If you’re not comfortable talking about your eczema and you find it difficult opening up like this, you might get defensive when your partner tries to talk to you. Try and remember that, while you may have lived with eczema for a long time, this may be completely new for them.
Naturally, there will be bumps along the way. For instance, a well-meaning partner might do some research and say, ‘Have you tried…’ and then rattle off a long list of things that you already know. This might feel a little annoying, but try to appreciate the fact they’re embracing the condition as a part of you.
Let’s get physical
If you have eczema, you are probably more in touch with your body – literally! – than many other people, as you are constantly caring for your skin. The downside of this is that instead of seeing your body as others see it, in its entirety, you may focus solely on the visible signs of your condition. So, while others might admire your smile or your shape, you might only see dry, flaky skin.
One way to overcome this is to practise looking at yourself naked in the mirror, while concentrating on all your positive features. The more you do this, the more familiar with your attributes you’ll become. And the more comfortable you are in your own body, the more comfortable your partner will feel, too, when you’re intimate with each other.
If you are concerned about what your partner will think when they run their hands over your skin, bear in mind that they might be equally anxious about hurting you, knowing how painful your eczema can be. A popular solution among couples is to apply emollient cream to each other’s bodies, as a way of getting to know what each other is comfortable with.
Physical affection is an important part of any loving relationship, but if you have a flare-up you might need to explore different ways of expressing your feelings for a while – especially if you have genital eczema (you can find factsheets for male and female eczema here). Temporarily taking sex off the agenda can reduce the pressure on you both, while still enabling you to maintain your physical connection by holding hands, hugging and kissing.
People are attracted to many different aspects of a potential partner: eczema is just one part of your story.
Don’t give up
All relationships are tricky at times – especially once the honeymoon period is over. If your partner cites your eczema as the main source of strain on your relationship, remember: it’s not a personal attack on you. Your partner will know you can’t control your eczema, but the condition may still generate feelings that they’re struggling to cope with and perhaps feel guilty about.
For example, if you’re going through a particularly horrendous flare-up, they might feel more like your carer than your romantic partner. They may feel overwhelmed or frustrated that they can’t do what they want, even though they don’t have eczema themselves. Equally, you might resent the fact that they don’t have to plan their life around a long-term health condition!

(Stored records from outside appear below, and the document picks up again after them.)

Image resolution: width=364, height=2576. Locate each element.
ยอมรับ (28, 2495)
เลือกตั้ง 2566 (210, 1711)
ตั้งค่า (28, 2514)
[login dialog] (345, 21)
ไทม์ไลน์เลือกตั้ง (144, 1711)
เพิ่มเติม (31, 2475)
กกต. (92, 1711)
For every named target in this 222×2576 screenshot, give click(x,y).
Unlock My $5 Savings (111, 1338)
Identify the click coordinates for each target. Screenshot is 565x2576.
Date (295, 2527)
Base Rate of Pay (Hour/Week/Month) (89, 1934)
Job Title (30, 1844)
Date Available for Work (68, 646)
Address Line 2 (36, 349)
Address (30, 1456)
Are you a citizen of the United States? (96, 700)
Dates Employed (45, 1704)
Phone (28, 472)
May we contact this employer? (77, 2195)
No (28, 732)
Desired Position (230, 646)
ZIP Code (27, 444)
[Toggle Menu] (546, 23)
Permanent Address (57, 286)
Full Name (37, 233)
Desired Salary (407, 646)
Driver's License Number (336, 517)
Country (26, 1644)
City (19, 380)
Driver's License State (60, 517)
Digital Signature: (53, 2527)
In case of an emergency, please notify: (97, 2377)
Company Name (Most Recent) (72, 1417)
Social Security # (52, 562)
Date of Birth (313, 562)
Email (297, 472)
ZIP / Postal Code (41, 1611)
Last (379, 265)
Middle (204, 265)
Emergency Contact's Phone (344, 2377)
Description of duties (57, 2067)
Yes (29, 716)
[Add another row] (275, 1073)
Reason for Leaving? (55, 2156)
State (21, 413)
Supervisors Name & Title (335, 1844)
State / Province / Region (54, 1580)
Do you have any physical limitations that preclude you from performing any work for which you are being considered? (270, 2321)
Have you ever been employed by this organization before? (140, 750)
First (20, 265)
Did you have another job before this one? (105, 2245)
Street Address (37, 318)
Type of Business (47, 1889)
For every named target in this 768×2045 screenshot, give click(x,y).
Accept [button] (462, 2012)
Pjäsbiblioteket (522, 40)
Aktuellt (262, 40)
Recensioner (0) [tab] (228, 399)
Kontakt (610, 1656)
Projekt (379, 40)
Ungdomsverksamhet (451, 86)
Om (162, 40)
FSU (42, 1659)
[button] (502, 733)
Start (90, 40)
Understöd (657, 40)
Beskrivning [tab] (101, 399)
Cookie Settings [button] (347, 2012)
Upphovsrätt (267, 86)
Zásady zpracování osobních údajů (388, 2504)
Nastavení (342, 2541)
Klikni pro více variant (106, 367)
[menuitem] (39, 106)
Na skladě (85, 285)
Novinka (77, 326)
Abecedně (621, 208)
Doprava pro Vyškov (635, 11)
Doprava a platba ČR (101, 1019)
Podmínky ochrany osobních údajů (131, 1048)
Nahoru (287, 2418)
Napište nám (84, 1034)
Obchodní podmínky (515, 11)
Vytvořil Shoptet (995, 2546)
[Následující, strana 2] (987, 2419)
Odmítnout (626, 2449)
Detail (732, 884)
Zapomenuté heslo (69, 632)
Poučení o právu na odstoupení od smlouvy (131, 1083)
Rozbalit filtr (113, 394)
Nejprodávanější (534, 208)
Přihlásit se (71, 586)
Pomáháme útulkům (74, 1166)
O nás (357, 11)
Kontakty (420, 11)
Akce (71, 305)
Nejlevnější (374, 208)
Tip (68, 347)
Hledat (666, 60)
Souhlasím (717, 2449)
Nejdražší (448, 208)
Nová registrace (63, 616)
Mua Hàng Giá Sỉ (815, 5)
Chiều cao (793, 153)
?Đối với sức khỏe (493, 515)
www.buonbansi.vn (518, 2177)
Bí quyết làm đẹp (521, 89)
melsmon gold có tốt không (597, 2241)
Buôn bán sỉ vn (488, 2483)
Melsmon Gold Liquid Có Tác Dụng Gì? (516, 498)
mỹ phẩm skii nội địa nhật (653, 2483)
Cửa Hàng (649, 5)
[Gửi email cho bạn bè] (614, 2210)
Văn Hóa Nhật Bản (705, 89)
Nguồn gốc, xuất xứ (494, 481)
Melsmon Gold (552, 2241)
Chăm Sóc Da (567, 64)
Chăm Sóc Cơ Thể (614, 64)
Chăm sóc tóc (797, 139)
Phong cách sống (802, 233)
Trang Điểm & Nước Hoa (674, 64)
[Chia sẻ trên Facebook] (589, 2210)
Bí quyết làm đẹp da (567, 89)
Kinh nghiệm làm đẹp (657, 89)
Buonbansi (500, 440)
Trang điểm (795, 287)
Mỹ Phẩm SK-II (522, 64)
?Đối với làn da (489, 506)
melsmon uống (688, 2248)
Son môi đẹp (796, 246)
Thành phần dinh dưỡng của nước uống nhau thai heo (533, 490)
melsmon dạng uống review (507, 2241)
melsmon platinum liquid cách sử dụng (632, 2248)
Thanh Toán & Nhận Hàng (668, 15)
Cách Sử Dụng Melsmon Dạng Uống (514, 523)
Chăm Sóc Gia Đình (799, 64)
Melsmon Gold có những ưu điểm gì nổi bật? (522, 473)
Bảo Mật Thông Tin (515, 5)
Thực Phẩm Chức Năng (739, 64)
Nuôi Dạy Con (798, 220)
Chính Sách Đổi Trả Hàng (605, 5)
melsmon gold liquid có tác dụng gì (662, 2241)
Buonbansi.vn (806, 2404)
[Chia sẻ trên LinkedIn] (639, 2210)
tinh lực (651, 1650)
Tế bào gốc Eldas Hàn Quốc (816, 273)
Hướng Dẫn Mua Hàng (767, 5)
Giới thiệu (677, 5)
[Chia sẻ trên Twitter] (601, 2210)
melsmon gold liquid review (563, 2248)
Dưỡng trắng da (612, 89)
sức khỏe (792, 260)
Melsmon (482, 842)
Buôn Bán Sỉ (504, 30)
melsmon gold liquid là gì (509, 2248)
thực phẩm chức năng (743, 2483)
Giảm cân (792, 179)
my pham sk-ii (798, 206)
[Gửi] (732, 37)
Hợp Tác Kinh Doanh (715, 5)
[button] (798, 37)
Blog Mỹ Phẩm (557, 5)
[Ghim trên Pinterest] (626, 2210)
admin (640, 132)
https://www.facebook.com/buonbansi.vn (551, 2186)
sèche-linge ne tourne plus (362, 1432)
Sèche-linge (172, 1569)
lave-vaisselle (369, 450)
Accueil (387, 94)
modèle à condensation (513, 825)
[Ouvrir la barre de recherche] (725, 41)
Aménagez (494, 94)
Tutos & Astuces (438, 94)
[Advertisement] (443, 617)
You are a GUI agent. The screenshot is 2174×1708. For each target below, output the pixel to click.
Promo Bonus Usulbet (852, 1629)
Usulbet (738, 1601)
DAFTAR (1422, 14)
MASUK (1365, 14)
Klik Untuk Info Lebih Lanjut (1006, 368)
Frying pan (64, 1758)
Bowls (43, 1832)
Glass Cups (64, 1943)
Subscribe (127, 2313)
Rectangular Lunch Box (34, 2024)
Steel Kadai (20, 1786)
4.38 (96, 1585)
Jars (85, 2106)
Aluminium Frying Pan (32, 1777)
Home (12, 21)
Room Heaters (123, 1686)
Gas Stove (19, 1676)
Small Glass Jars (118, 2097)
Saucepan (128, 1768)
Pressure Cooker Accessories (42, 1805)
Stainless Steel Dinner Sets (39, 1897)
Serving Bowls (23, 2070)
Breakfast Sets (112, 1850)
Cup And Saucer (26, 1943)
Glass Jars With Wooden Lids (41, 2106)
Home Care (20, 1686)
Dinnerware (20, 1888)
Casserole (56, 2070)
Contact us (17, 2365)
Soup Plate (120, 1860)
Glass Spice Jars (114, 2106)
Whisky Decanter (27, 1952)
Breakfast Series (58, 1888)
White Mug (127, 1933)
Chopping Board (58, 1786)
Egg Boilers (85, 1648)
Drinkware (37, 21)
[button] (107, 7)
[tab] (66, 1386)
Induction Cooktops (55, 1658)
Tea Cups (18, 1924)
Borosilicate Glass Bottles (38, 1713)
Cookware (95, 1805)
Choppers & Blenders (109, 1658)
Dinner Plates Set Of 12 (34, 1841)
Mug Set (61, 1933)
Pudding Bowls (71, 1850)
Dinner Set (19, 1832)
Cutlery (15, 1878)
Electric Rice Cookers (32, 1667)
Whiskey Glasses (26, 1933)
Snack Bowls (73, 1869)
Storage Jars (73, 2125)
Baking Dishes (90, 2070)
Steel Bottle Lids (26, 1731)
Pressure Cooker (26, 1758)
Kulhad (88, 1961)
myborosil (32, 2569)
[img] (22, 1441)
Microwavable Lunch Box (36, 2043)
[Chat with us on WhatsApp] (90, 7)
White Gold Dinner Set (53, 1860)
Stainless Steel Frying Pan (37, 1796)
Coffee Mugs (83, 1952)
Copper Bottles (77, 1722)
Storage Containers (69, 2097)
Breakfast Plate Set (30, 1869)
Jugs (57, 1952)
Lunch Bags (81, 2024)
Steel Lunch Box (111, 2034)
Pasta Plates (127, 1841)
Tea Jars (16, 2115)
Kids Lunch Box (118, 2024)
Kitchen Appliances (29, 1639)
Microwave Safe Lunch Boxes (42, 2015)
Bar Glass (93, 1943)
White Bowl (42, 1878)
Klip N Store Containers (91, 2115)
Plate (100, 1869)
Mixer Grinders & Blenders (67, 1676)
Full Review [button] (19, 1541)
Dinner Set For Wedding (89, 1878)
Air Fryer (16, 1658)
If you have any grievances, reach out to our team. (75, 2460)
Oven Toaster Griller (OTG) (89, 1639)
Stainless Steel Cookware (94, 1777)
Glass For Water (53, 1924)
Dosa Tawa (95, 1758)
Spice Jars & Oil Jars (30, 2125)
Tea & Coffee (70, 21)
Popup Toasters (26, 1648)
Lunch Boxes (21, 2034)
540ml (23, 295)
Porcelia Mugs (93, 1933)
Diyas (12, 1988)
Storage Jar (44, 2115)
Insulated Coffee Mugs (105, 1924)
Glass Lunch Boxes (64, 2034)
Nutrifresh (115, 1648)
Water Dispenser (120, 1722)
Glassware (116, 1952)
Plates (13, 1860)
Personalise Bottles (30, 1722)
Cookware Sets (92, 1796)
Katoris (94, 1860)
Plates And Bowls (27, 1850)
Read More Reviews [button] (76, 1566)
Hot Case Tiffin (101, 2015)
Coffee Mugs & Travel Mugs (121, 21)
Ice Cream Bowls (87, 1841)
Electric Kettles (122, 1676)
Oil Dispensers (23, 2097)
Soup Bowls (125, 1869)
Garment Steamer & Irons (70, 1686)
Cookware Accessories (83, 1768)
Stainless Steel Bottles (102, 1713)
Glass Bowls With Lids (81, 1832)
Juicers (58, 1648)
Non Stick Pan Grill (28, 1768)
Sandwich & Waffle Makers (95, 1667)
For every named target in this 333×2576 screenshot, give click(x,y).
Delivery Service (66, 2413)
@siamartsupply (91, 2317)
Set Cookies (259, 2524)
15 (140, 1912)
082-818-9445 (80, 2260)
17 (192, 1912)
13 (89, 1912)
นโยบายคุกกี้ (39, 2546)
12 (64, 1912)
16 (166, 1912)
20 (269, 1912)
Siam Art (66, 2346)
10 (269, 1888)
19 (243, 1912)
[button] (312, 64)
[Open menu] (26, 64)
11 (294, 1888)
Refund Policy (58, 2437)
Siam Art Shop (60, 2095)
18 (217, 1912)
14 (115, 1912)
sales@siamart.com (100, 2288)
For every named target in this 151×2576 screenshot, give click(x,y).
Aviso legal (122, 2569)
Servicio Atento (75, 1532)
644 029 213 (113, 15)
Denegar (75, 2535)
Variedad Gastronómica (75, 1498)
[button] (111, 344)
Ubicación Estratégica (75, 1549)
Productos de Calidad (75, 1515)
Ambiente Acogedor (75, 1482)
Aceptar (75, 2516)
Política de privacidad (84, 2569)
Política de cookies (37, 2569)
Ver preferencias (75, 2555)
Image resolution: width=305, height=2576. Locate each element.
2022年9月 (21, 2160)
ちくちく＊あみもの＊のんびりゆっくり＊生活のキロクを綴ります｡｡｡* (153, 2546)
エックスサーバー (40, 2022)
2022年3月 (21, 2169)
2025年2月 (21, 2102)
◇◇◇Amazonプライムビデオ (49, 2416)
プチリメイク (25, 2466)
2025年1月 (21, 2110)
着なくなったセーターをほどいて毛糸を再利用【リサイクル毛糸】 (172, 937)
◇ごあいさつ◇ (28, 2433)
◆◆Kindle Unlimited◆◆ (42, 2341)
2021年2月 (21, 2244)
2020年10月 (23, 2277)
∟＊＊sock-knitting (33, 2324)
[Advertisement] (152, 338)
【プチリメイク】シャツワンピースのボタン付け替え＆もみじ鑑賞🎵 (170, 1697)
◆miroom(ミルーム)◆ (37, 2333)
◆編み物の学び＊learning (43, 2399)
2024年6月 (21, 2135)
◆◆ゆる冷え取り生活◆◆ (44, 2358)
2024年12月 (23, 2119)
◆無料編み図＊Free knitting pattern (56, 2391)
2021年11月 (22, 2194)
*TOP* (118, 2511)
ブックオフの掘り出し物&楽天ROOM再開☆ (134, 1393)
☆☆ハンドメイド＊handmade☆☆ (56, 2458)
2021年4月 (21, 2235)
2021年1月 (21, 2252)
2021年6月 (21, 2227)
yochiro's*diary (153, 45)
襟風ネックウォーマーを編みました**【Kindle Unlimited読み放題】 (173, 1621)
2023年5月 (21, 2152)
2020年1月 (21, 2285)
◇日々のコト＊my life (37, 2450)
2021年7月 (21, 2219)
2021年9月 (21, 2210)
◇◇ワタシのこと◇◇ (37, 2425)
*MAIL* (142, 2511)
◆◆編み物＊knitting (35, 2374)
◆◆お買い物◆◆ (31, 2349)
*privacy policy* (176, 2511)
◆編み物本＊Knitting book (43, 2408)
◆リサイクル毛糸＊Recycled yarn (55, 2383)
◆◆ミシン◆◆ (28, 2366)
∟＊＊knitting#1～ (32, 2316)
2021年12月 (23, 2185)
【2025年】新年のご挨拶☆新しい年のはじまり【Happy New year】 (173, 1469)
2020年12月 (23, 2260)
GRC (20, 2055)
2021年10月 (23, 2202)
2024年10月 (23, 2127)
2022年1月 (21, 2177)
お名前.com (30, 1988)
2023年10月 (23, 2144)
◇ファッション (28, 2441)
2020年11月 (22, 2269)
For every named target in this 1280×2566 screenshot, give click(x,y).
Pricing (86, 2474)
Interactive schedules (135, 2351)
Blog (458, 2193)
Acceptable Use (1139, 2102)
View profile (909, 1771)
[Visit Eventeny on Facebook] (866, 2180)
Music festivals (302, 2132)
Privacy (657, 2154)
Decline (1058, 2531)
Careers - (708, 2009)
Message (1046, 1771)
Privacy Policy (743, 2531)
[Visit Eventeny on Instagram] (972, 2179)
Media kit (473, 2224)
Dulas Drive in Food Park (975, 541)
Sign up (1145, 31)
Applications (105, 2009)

If this happens, take a breath and remember what attracted you to each other in the first place. A good first step is to admit that eczema has temporarily taken over your relationship and that you need to reel it back in. Sharing how you’re both feeling is a good start. After a rough patch, try to negotiate what you need from each other going forward, to prevent the same thing happening further down the line.
Living with eczema can be isolating, both for you and your partner, so make sure you both have strong support systems in place. Friends and family can offer vital perspective, a shoulder to cry on and some much-needed fun.
If you find you’re struggling to move forward but are both still heavily invested in the relationship, counselling can help you to see a path through your current difficulties and to come out from under the shadow of eczema.